New City School is a non-sectarian, co-educational independent elementary school in St. Louis, Missouri. It was founded 1969 in the Central West End neighborhood.

The New City student body is composed of 37% students of color. Its come from 48 different zip codes, and 40% of them receive need-based scholarships.

New City School has 40 full-time and five part-time faculty members,

== History ==

=== 1960s ===
In 1966, the Barat Hall and City House schools in the Central West End neighborhood were closed. A number of parents became concerned about the educational gap left by the schools' closure.

In 1969, New City opened in the First Unitarian Church of St. Louis. The founding head of school was Jerry Glynn. The new school had six teachers and nearly 100 students, with classes from preschool to fourth grade.

=== 1970s ===
In the 1970s, New City School moved to the vacated Lutheran High School building. It was built in 1901 to house the Mary Institute.

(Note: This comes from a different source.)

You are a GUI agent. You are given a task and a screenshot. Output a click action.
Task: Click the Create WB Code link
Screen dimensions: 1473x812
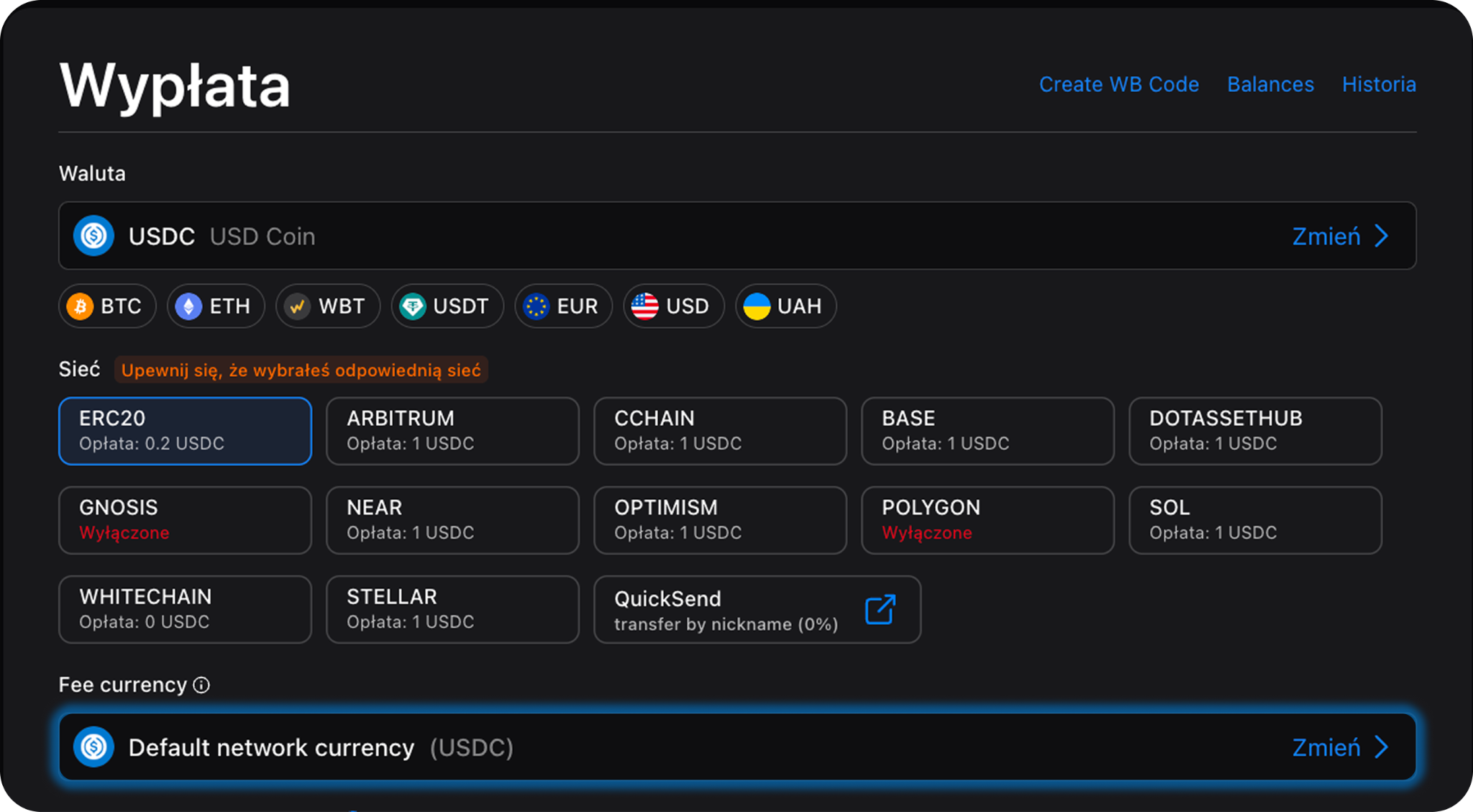point(1118,85)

In 1971, Charlie Rathbone became head of school, serving until 1972. Len Marks became head in 1974. During this period the school received full accreditation was received from the Independent Schools Association of the Central States (ISACS).

=== 1980s ===
In 1981, Tom Hoerr, a principal from University City, Missouri, became Head of School. In 1983, New City was named an A+ School by Instructor Magazine.

From 1987 to 1988, the school launched a $1,000,000 capital campaign is launched to renovate the building so that all three floors can hold classroom spaces. The faculty begins to pursue implementing multiple intelligences (MI) in 1988.

During the 1980s, the school held four multiple intelligence conferences. The faculty wrote two books,

- Celebrating Multiple Intelligences: Teaching for Success
- Succeeding with Multiple Intelligences: Teaching through the Personal Intelligences.

=== 1990s ===
In 1992, New City School launched a $1,200,000 capital campaign. The school acquired land to create a new playground, soccer field, parking lot and playing field. In 1993, the school created the Financial Aid Endowment Fund ($3,422,000 as of July 2013).

In 1998, New City School renovated the theater and renamed it Founders Hall.

=== 2000s ===
In 2001, News City School opened its Centennial Garden on the playground. In 2005, Howard Gardner, creator of multiple intelligences theory, visited the school to open the first Multiple Intelligences Library.

In 2009, the school installed a green roof over the dining hall. In 2010, Jossey-Bass publishes the faculty's book, Celebrating Every Learner. In 2015, Tom Hoerr retired. He was replaced in 2016 by Alexis Wright.

=== 2020s ===
In the summer of 2022, the school's basement level was damaged by a flood. The school settled on Redesigning the whole basement level, not including the cafeteria and Innovation Lab. It would not be fully refurbished until the start of the 2023–2024 school year. On May 16, 2025, during the last week of the 2024–2025 school year, an EF3 tornado hit the school, causing significant damage that can still be seen today. One of the windows by the science room was broken, and most trees were knocked over. The damage caused resulted in students having 4 days off of school while repairs were made, and a temporary air conditioning unit. As of now, the school is still operating normally.

== Faculty and staff ==
New City School has 40 full-time and five part-time faculty members, including classroom teachers and specialists in science, library, Spanish, art, movement and music, performing arts, physical education and technology, in addition to a learning specialist and school counselor.